Finally we have a view of the further ridge and the south side. A narrow firn ridge leads to the saddle behind it. But what is this? Doesn't the mountain know that it is in the northern hemisphere? The south side is shiny with firn, while the east side is completely dry. Our escape from the snow seems to have backfired - it looks like crampons are the order of the day from now on. We climb up and down over sharp spikes and steep towers until we reach the foot of the big Gendarme. At least here the firn is very welcome for bypassing it, so that we soon arrive on the firn ridge behind it without too many problems.
Nevertheless, the conditions take their toll, and our lack of acclimatisation does the rest. We have been walking for over six hours and have only done half the tour. But it doesn't help, we can't go on without a break. At least the panorama from Dent d'Herens over the Matterhorn, Monte Rosa, Obergabelhorn, Zinalrothorn to the Weishorn makes this break palatable. We can't stay long, because the cornices in the upper part are surely already dripping away.

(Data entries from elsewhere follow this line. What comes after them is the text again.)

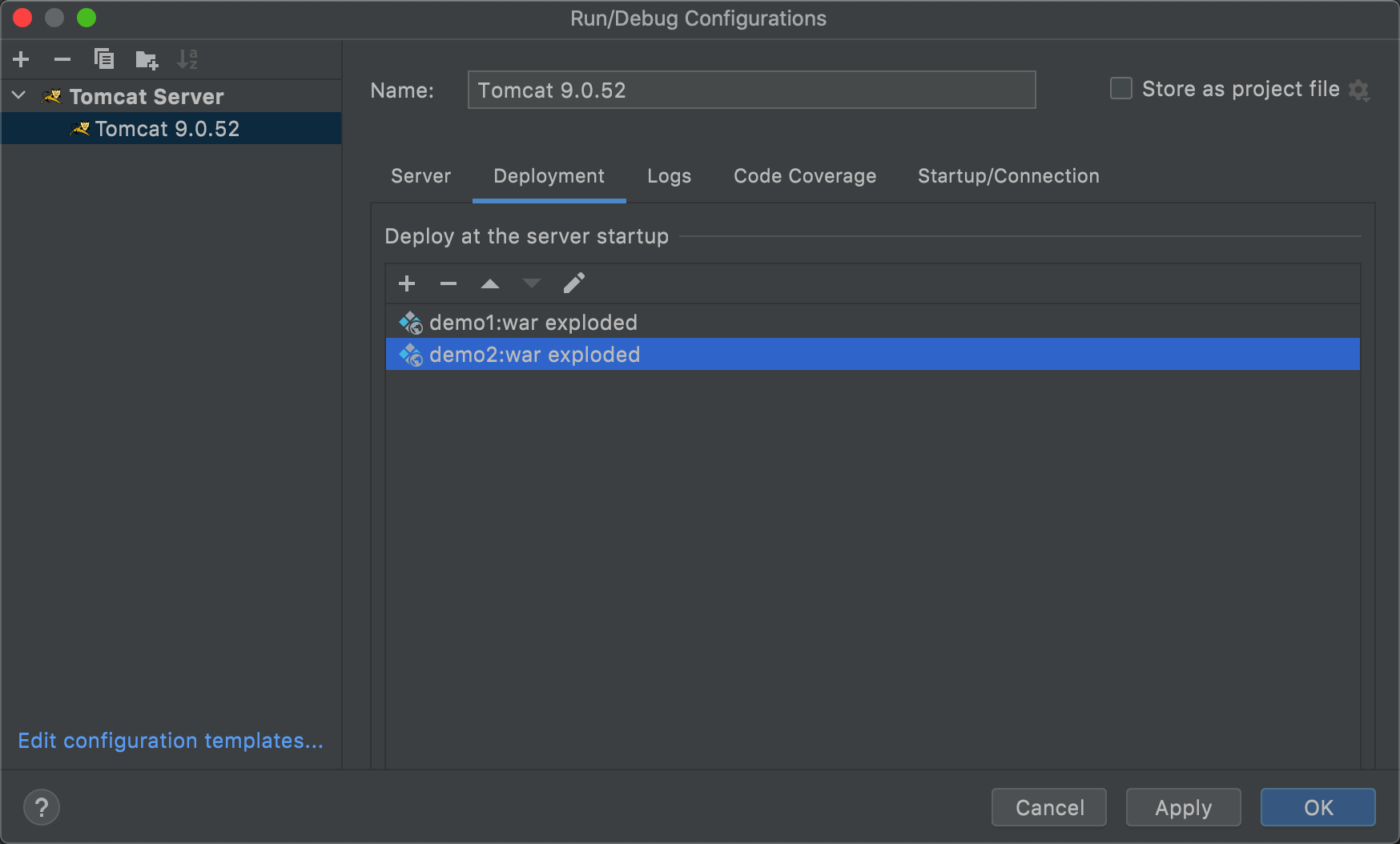Create a new configuration folder
Image resolution: width=1400 pixels, height=844 pixels.
coord(147,59)
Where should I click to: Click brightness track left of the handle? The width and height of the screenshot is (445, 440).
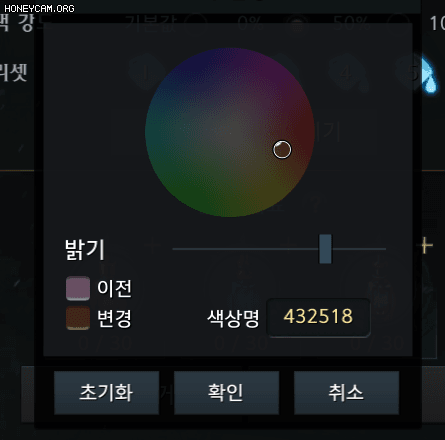point(246,249)
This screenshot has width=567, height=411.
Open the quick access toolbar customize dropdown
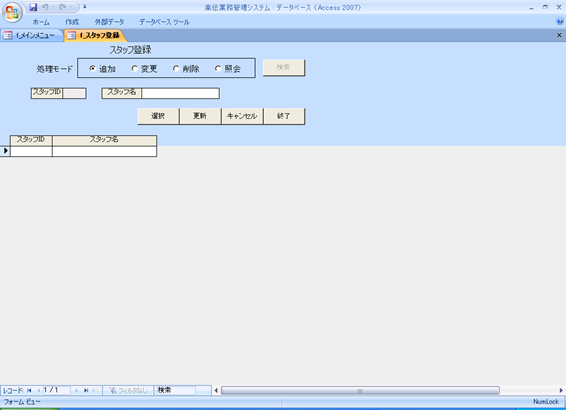click(x=85, y=7)
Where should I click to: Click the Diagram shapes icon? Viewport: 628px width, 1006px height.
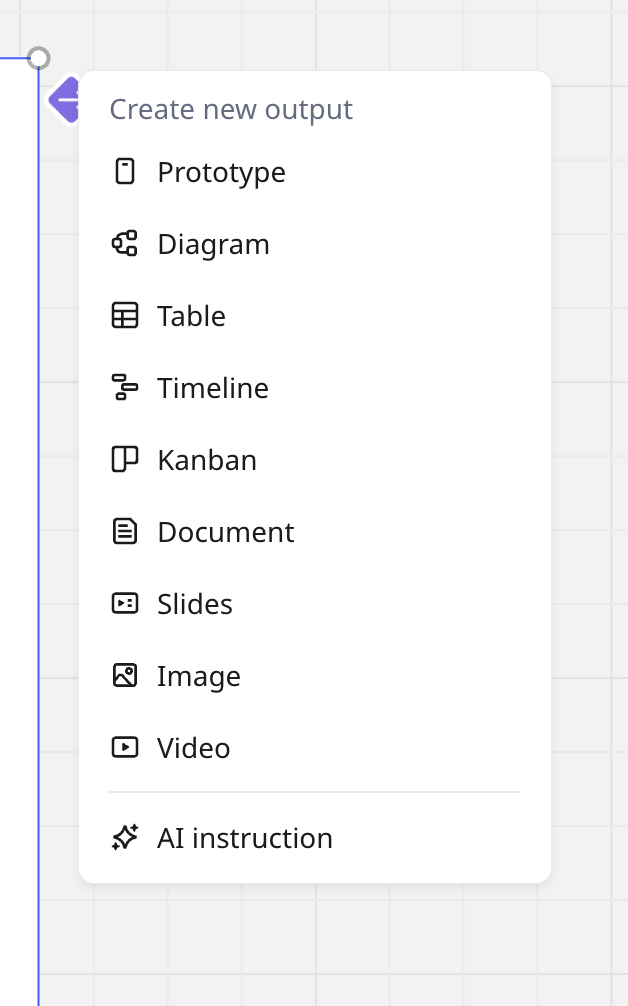[x=124, y=244]
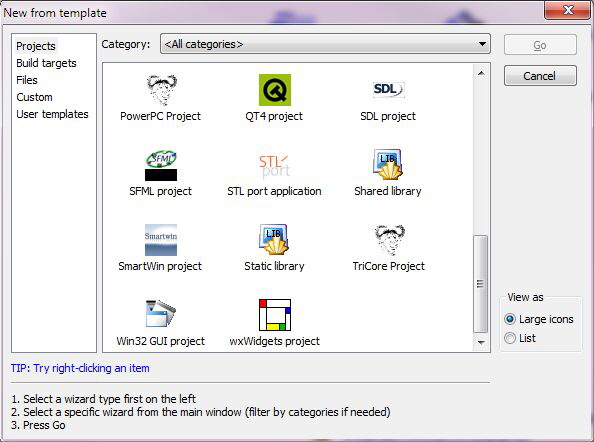Select the PowerPC Project template icon

point(161,90)
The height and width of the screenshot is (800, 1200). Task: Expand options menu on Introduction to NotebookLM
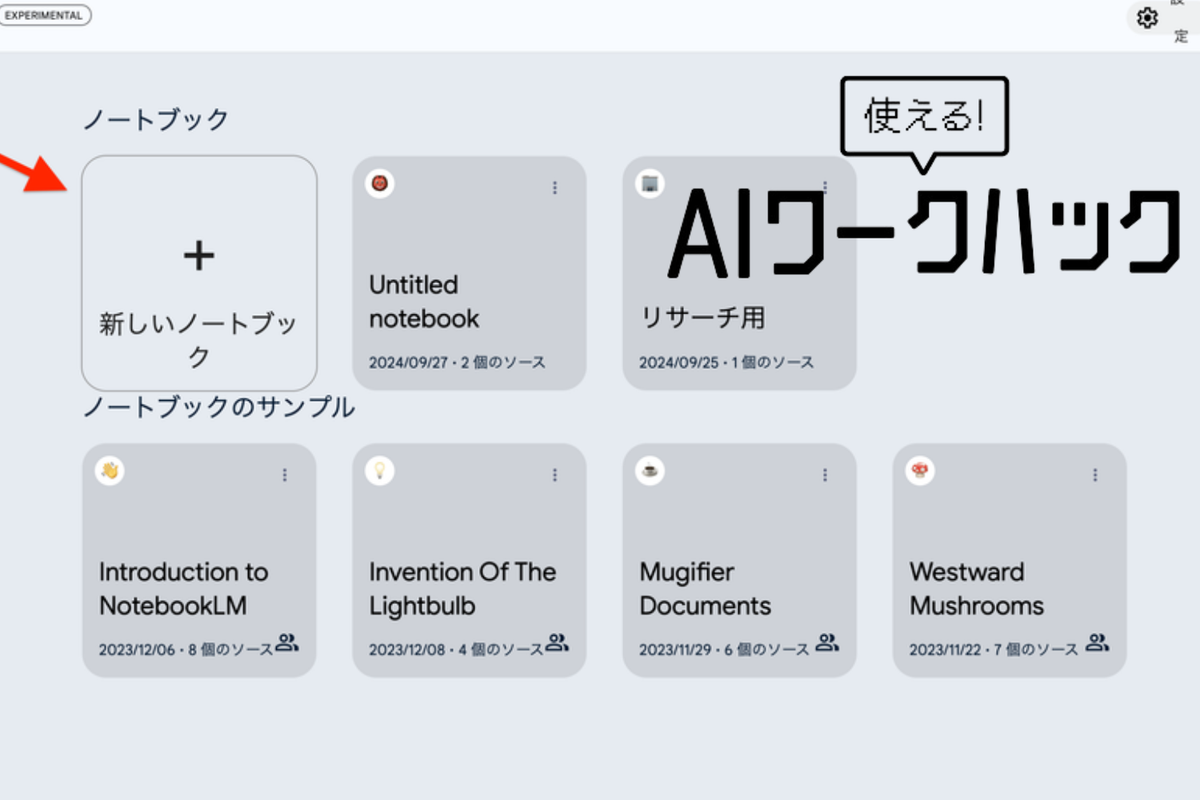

As we continue climbing, a steep tower gets in our way. The diversions over broken rock and slush doesn't seem inviting, the only way left is the direct route - clearly more difficult than the III+ in the guidebook and a good example that you can be lured into more difficult terrain by the conditions very quickly on such routes. A little later we arrive at the unification point. Here, coming from the northeast, the original ridge variant joins our route. The ridge becomes sharp and jagged, but the rock is solid. At least until the upper big Gendarme. I traverse too low and have to climb back before I find the right way through a delicate grey chimney.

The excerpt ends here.